▶ [Your instructions]:
Go through the entries below and copy each line that holds the word "card".

▶ [Listed entries]:

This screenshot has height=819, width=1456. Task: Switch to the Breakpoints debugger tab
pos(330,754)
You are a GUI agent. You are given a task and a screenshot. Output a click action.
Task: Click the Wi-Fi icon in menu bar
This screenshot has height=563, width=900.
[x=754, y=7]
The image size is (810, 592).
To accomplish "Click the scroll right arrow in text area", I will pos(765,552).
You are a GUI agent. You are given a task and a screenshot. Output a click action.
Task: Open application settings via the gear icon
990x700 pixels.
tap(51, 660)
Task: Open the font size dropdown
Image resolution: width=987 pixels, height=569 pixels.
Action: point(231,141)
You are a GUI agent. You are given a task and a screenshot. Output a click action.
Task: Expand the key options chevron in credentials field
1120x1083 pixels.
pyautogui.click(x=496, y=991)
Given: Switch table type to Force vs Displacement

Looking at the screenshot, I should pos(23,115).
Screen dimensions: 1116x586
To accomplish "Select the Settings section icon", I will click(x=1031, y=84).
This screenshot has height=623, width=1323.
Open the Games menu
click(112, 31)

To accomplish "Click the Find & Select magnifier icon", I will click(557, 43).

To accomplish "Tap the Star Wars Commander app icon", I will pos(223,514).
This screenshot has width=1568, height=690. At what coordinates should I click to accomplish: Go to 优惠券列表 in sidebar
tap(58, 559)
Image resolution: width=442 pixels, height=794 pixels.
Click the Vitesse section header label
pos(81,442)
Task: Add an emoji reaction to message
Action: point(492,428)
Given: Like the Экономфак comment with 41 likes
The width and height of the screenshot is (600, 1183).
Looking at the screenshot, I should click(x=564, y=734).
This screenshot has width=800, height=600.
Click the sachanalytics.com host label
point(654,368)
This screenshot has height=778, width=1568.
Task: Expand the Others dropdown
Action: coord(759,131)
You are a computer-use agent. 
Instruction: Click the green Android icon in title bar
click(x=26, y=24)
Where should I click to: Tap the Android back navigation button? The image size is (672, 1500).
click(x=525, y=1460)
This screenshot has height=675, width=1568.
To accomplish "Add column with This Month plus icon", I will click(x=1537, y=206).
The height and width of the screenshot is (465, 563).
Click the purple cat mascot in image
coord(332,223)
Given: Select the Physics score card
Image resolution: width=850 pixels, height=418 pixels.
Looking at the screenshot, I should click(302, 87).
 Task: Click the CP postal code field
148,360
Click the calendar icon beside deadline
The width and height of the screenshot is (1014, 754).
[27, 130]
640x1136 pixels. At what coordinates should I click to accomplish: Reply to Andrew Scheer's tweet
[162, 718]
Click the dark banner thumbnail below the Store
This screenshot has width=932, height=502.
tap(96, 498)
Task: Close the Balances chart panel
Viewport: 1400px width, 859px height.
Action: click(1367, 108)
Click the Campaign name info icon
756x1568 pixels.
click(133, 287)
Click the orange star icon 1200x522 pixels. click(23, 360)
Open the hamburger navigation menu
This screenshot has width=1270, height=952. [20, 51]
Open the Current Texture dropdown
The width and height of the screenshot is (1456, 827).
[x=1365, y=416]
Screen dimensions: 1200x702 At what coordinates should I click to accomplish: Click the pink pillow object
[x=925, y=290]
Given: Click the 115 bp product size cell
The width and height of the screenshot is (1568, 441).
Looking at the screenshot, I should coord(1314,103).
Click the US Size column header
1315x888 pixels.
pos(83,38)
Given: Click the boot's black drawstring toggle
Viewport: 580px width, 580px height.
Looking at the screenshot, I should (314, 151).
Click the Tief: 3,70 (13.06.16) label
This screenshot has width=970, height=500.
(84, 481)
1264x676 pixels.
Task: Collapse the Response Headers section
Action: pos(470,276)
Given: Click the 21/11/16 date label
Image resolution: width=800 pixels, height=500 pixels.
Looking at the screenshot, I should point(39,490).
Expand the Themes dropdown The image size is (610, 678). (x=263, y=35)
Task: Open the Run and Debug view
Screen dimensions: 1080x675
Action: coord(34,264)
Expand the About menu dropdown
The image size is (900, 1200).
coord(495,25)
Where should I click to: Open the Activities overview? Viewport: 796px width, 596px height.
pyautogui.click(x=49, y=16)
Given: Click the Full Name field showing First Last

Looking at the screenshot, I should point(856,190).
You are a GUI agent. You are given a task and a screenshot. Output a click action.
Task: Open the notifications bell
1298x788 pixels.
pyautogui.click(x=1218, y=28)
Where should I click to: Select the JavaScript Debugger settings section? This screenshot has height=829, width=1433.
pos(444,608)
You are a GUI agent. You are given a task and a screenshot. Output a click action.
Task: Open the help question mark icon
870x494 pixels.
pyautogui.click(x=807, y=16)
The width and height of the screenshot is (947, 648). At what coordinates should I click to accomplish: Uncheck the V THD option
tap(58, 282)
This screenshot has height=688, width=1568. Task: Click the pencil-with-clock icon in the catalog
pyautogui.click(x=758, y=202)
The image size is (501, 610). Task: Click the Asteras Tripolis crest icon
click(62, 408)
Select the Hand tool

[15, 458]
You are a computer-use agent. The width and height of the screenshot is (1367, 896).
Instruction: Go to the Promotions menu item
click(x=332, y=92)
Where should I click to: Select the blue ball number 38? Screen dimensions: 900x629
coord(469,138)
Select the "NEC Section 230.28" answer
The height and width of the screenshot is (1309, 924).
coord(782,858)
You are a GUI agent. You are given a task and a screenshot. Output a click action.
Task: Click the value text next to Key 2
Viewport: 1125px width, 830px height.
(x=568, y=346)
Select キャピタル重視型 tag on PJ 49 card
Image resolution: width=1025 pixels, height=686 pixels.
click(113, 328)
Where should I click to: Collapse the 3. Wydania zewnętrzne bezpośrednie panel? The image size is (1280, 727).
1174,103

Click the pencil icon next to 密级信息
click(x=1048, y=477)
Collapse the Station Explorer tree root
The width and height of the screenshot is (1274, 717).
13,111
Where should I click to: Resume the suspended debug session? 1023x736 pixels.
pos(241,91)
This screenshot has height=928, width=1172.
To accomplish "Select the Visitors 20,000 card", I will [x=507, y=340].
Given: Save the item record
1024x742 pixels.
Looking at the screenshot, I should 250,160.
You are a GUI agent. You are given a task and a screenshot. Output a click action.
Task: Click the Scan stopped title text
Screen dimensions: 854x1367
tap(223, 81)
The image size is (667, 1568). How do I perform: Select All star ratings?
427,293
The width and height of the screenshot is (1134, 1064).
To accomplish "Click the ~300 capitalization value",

▶ [Written response]:
Given: Select the Physics score card
Select キャピタル重視型 tag on PJ 49 card
To accomplish "Select the Visitors 20,000 card", I will [x=507, y=340].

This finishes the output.